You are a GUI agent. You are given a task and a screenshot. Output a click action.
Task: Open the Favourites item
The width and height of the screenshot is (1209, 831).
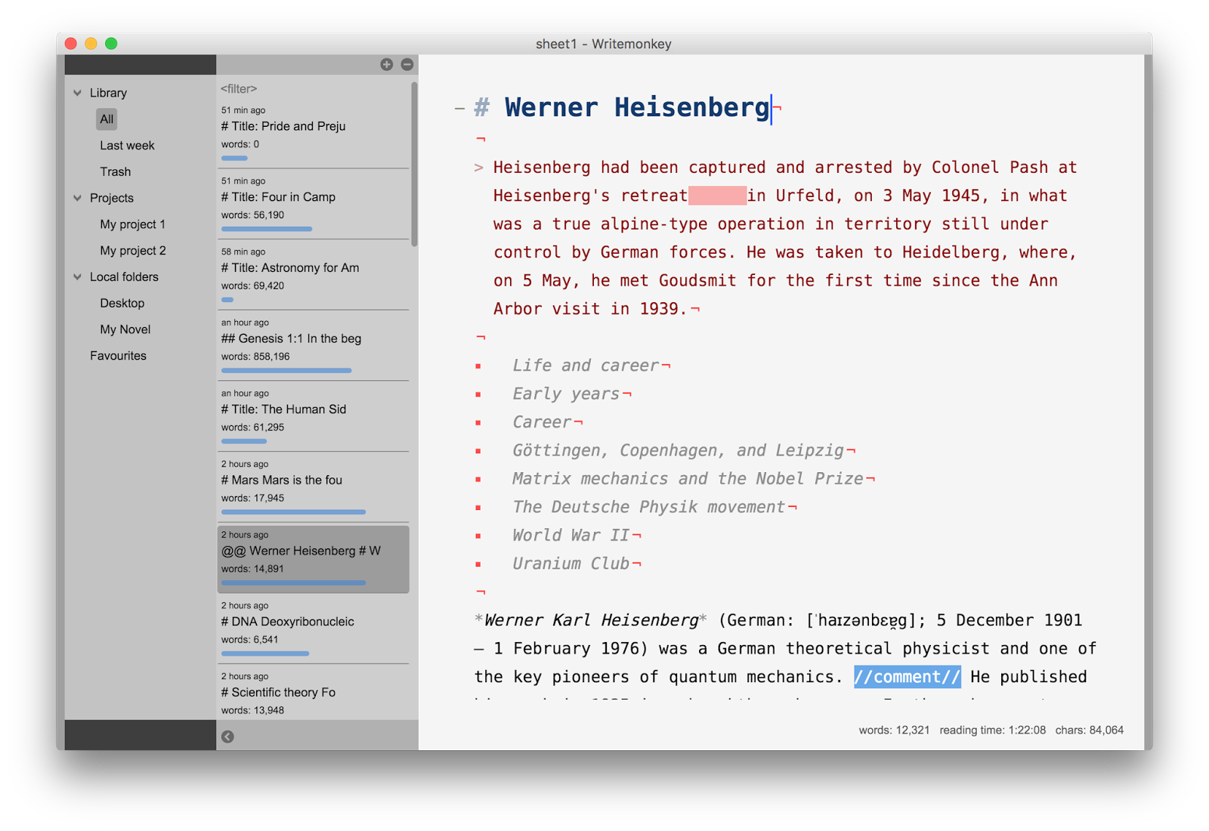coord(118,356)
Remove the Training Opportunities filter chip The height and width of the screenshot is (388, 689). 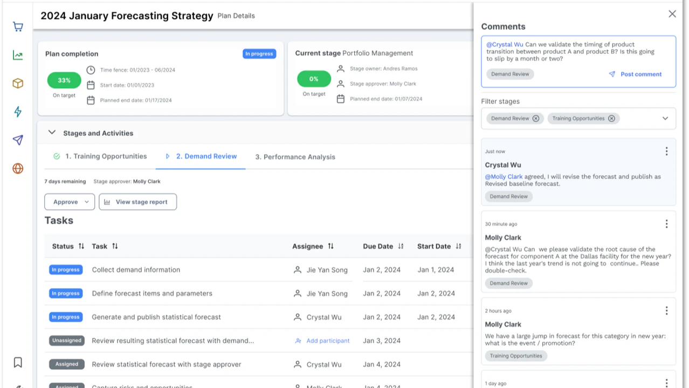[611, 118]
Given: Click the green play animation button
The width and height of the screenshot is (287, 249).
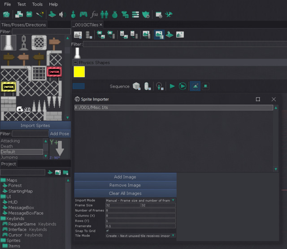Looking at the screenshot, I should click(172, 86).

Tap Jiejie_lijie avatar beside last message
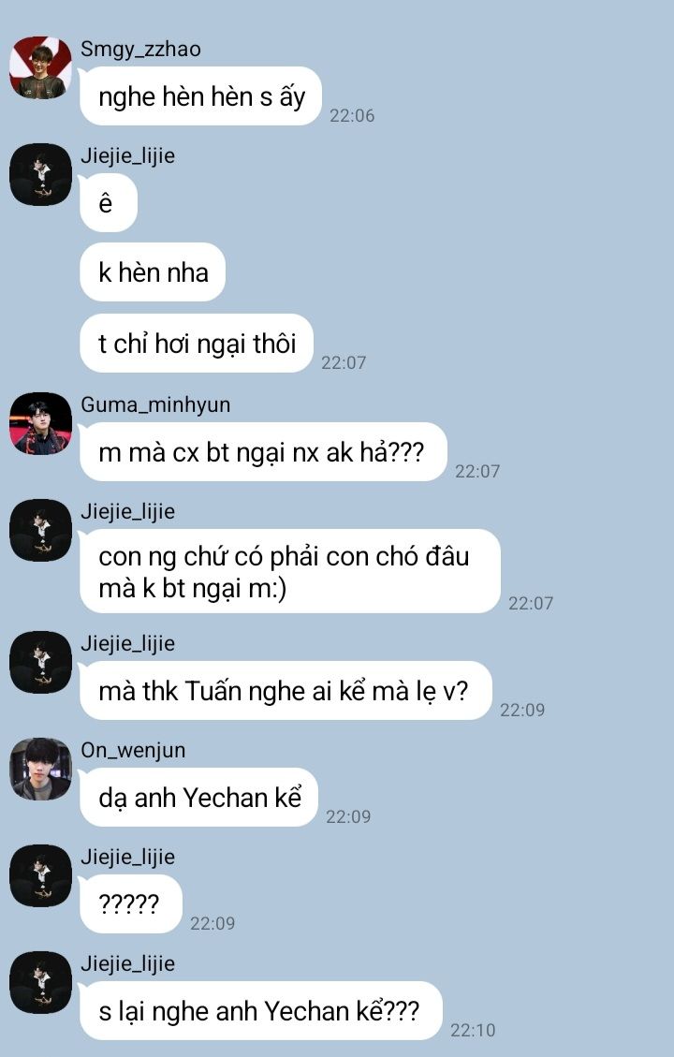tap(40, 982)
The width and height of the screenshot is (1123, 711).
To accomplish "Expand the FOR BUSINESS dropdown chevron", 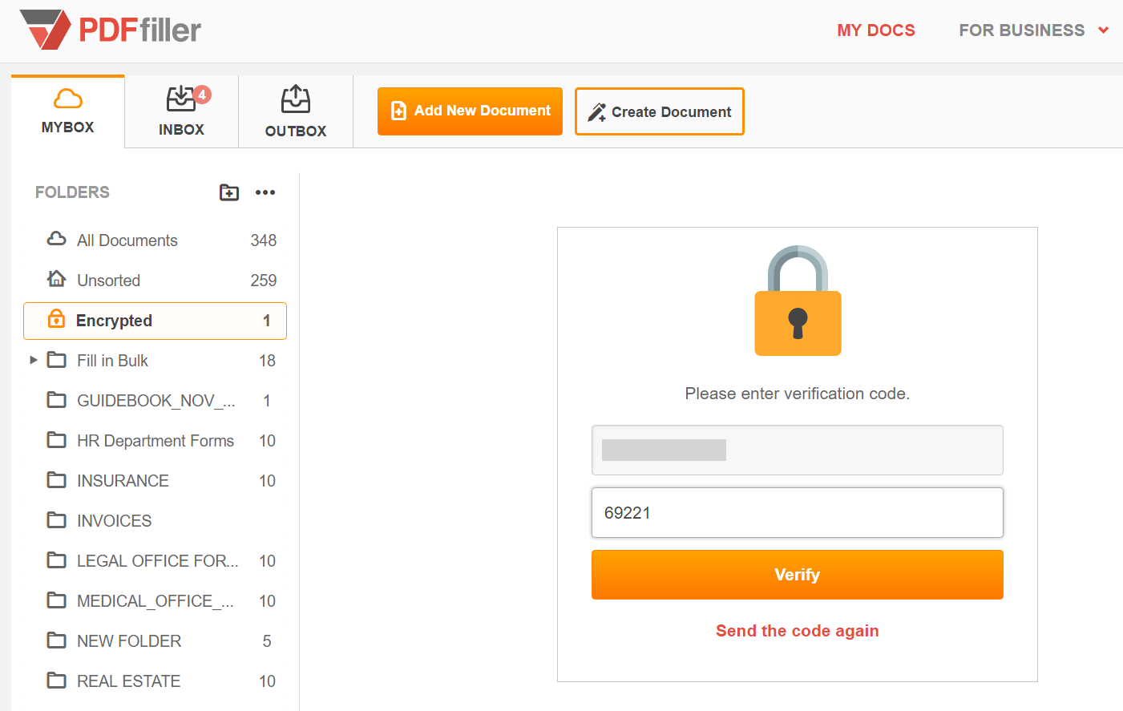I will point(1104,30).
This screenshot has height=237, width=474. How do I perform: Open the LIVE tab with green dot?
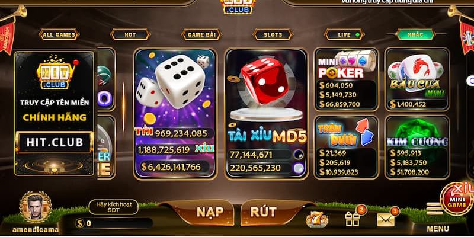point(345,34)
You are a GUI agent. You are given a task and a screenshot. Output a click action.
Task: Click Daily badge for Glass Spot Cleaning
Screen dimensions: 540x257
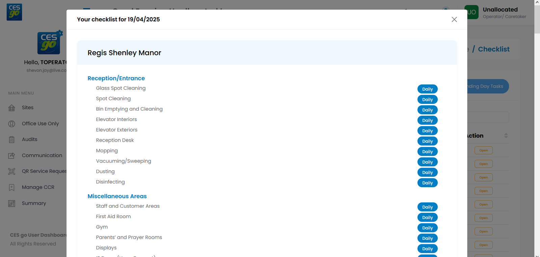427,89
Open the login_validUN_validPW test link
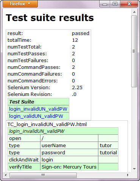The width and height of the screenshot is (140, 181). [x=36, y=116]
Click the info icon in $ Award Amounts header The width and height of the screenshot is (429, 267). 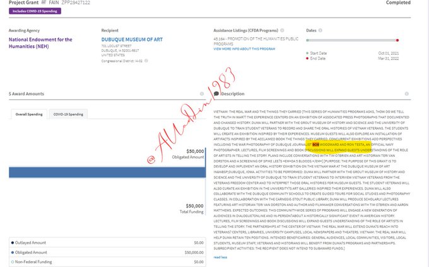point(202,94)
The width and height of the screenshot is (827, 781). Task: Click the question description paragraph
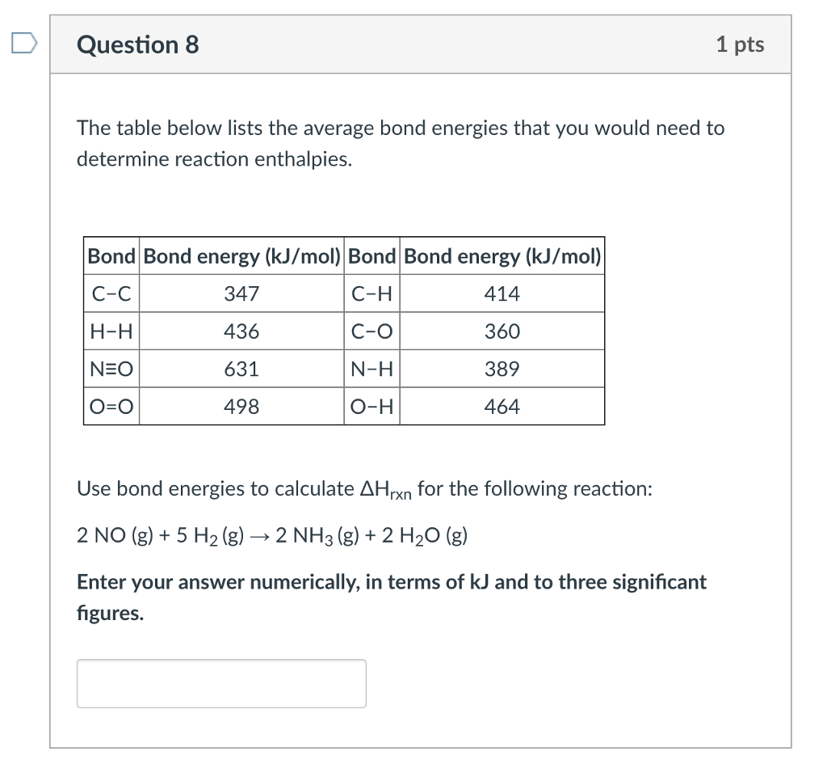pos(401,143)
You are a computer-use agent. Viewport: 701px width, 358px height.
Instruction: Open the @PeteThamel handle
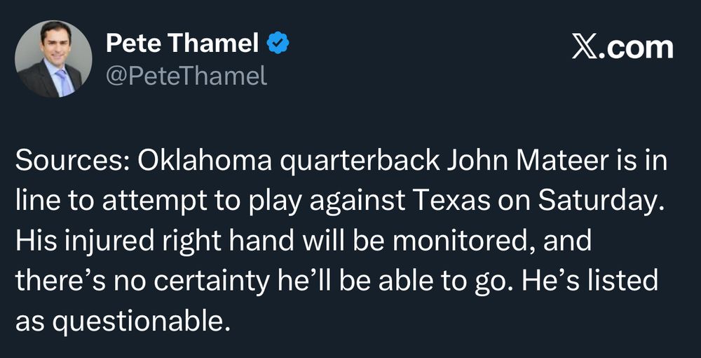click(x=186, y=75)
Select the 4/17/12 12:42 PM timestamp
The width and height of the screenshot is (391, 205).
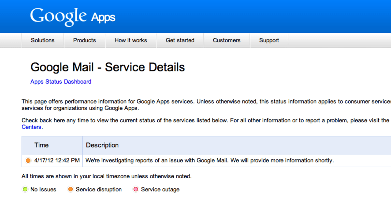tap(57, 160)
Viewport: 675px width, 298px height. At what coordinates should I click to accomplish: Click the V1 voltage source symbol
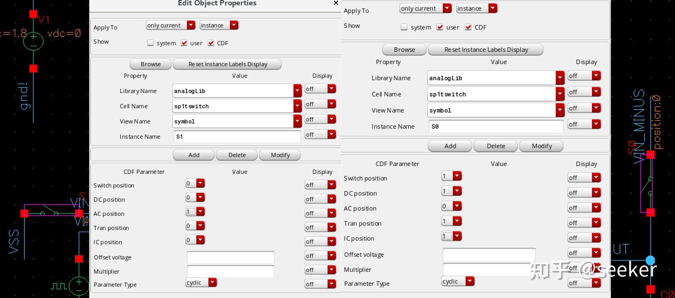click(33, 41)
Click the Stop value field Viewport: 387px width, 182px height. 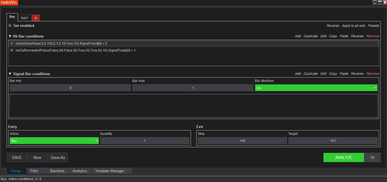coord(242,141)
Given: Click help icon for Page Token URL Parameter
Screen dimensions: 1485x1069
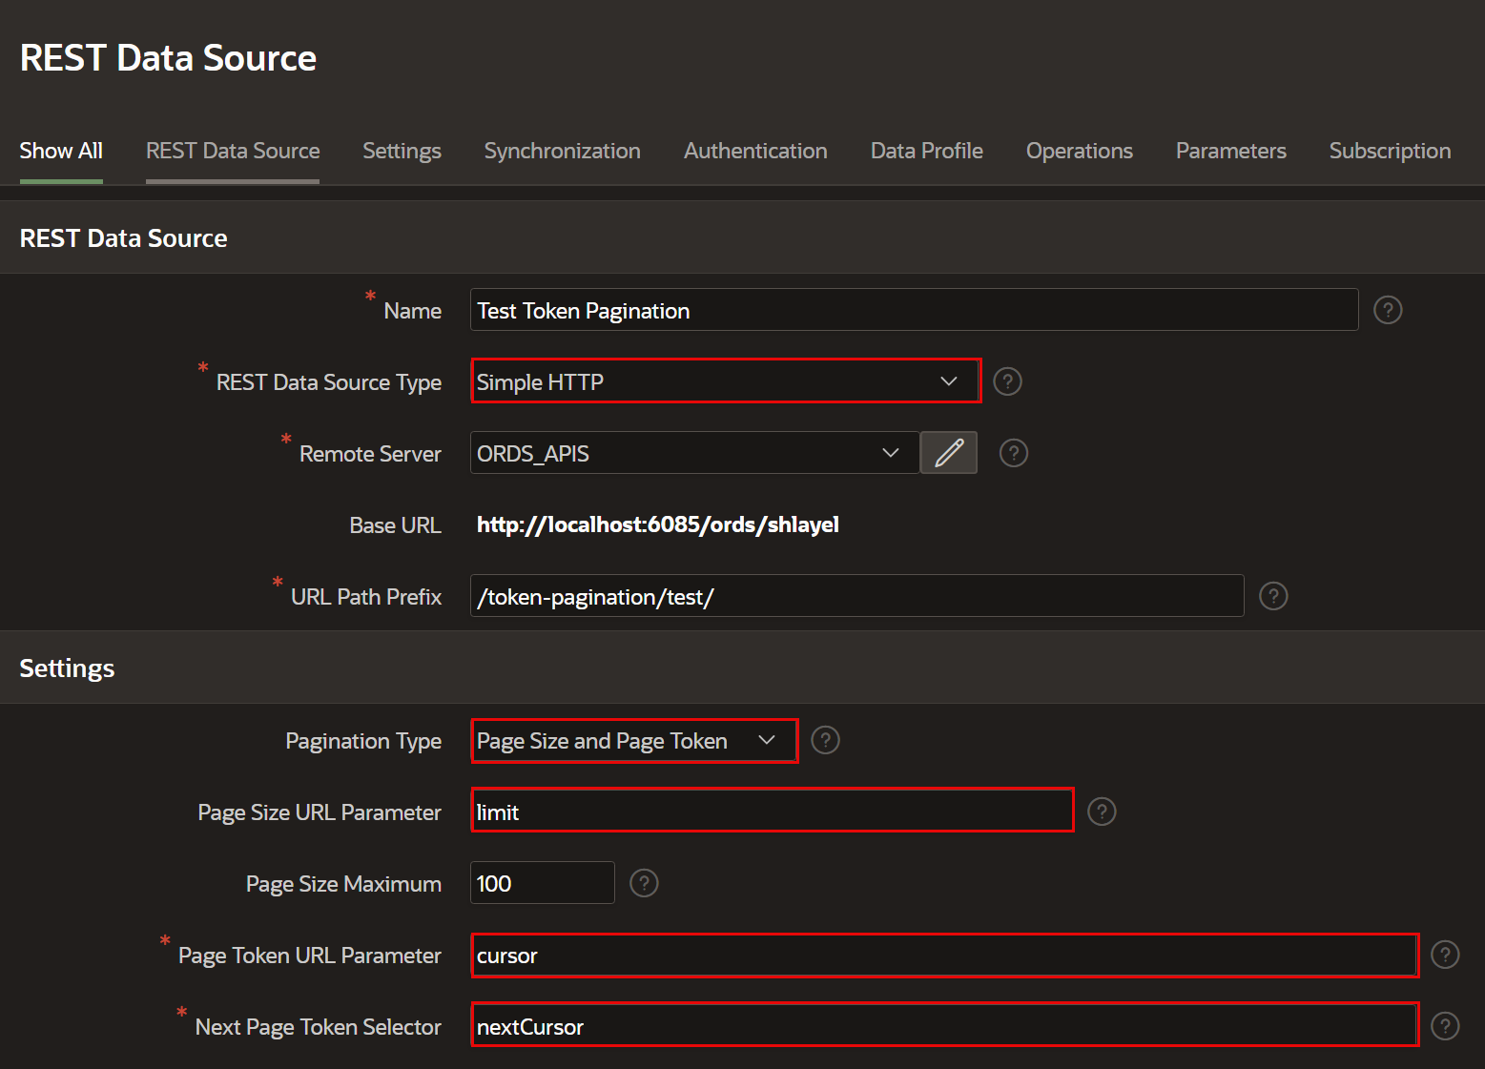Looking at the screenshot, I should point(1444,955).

--------------------------------

AIM OF THE EXERCISE |
The required answer is an exact copy of the lines from the one containing "Given: Click help" through the last line of the material, with the pictures removed.

SOLUTION |
Given: Click help icon for Page Token URL Parameter
Screen dimensions: 1485x1069
Looking at the screenshot, I should point(1444,955).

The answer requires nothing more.